Penolakan rumah sakit terhadap pasien, terutama pasien dengan kondisi miskin, menjadi bukti bobroknya sistem pelayanan kesehatan di negeri ini. Dari tahun ke tahun, kualitas layanan publik, terutama sektor kesehatan, selalu mengalami penurunan. Masyarakat kerap kecewa terhadap berbagai kebijakan yang diterapkan. Saking kecewanya, beredar ungkapan sarkastik yang terlihat lucu tapi menyakitkan, yaitu: "Orang miskin dilarang sakit."
Ungkapan ini menggambarkan betapa perlakuan yang diterima setiap warga berbeda-beda, tergantung pada banyaknya cuan dan kuasa. Tingginya biaya serta sulitnya akses bagi rakyat miskin untuk mendapatkan layanan kesehatan yang layak pada akhirnya akan membawa dampak yang sangat signifikan, seperti: penundaan pengobatan, masyarakat kurang mendapat edukasi terkait kesehatan, menurunnya kualitas hidup, dan meningkatnya angka kesakitan serta kematian.
Sejatinya, layanan kesehatan yang tidak layak merupakan salah satu akibat diterapkannya sistem sekuler kapitalisme. Dalam sistem yang berlandaskan manfaat ini, keseluruhan aspek kehidupan dikapitalisasi, termasuk aspek kesehatan, sebuah hal yang lumrah, karena sistem ini akan selalu berorientasi pada keuntungan. Tak ada yang gratis, sistem sekuler kapitalis menjadikan motif pelayanan kesehatan sebagai motif bisnis materialistik.
Rakyat hanya dijadikan alat penghasil pundi-pundi keuntungan, sementara negara, sebagai pihak yang memiliki kekuasaan, justru melepaskan tanggung jawab dan perannya sebagai pengurus dan pelindung rakyat. Negara dalam sistem ini cenderung melahirkan kebijakan yang memihak kepentingan para kapitalis, bukan kepentingan rakyat sendiri. Hanya kaum berduit yang bisa bebas melenggang menapaki segala akses layanan publik, sementara rakyat miskin kerap terbentur dengan biaya dan terhenti oleh stigma "biaya di muka".
Inilah busuk dan bobroknya sistem sekuler kapitalis, di mana tak semua orang mendapatkan layanan kesehatan secara adil dan merata. Maka dari itu, kita harus bersegera mengganti sistem buruk ini dengan sistem Islam Kaffah, sebagai satu-satunya solusi yang terpercaya.
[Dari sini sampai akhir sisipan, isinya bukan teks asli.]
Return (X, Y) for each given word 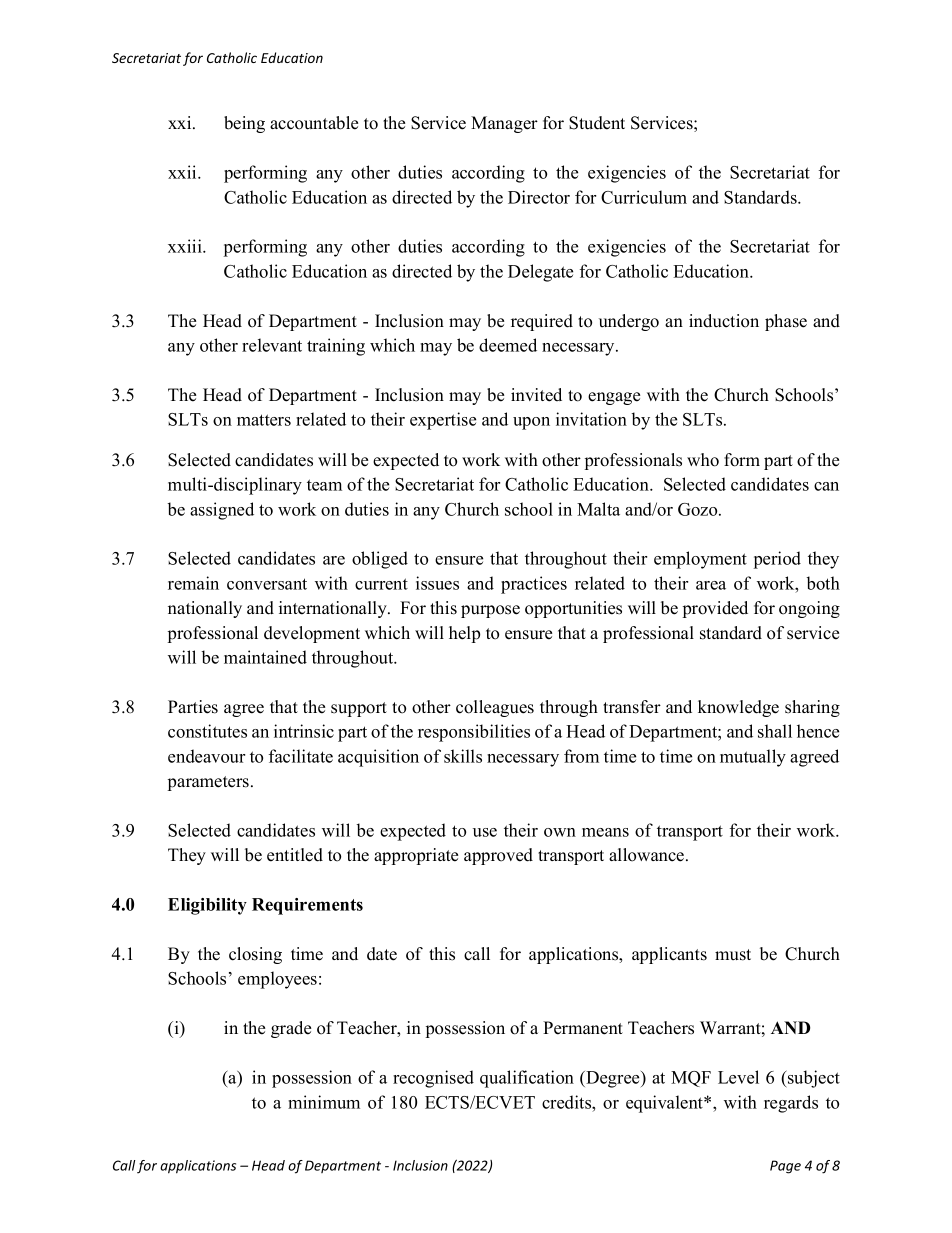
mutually (753, 758)
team (324, 485)
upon (531, 423)
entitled (295, 855)
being (244, 124)
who (703, 460)
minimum (324, 1102)
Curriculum (644, 197)
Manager (504, 124)
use (485, 832)
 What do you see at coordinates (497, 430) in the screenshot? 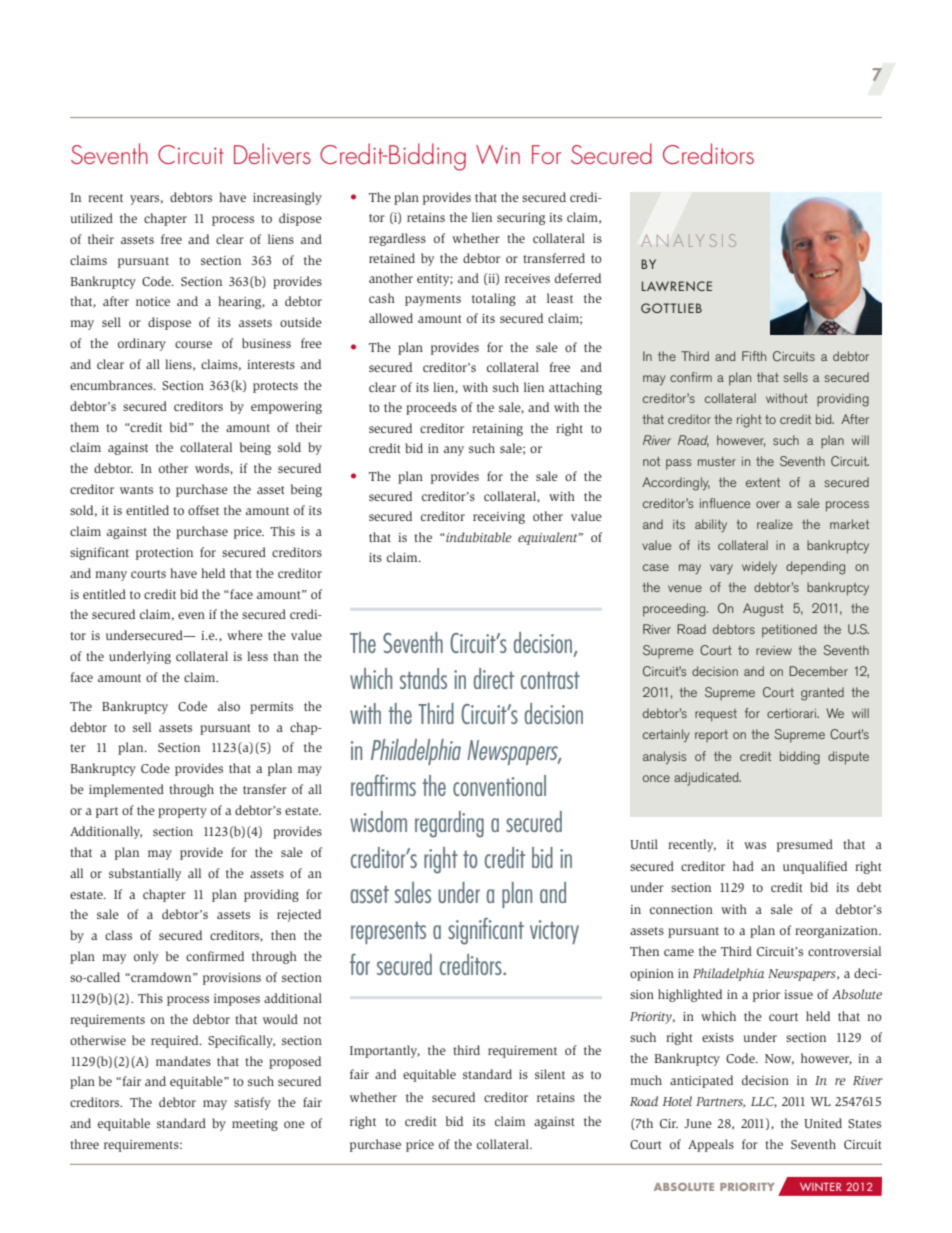
I see `retaining` at bounding box center [497, 430].
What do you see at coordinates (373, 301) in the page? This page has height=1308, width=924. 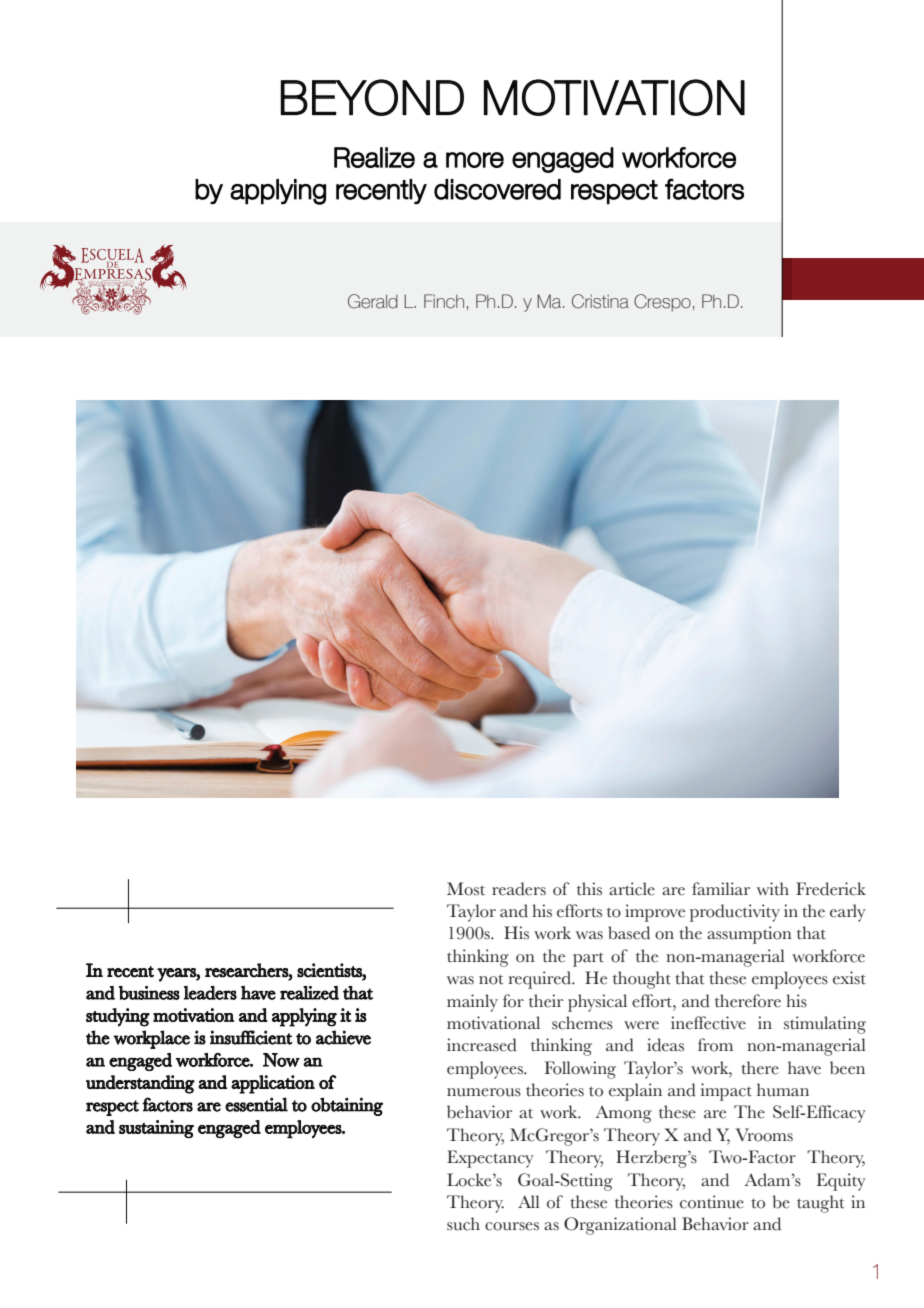 I see `Gerald` at bounding box center [373, 301].
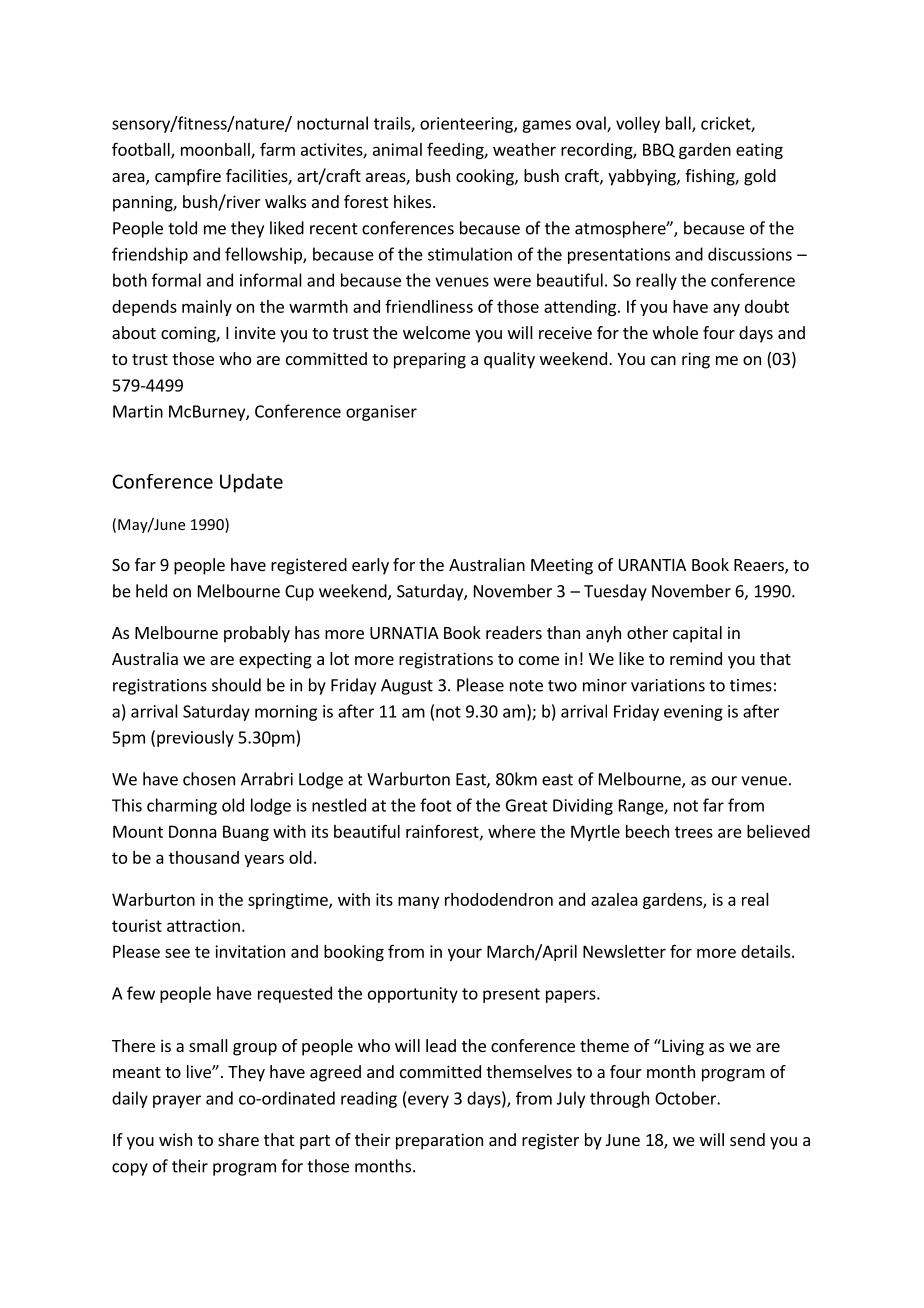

Dalam Islam, kesehatan adalah salah satu kebutuhan dasar yang harus dipenuhi oleh negara. Semua rakyat, baik Muslim maupun kafir, kaya ataupun miskin, berhak atas layanan kesehatan yang terbaik dan berkualitas. Pemimpin dalam Islam wajib menjadi pengurus seluruh urusan rakyat. Negara juga wajib menjamin setiap individu rakyat menerima layanan kesehatan.
Salah satu kewajiban yang dibebankan kepada negara adalah menyediakan pelayanan kesehatan secara gratis. Negara akan memastikan kesehatan rakyat dengan memenuhi segala hal yang terkait dengan kesehatan, seperti tenaga medis yang jumlahnya mencukupi serta berkualitas, fasilitas kesehatan yang layak, alat kesehatan terbaik, dan stok obat yang banyak untuk semua jenis penyakit.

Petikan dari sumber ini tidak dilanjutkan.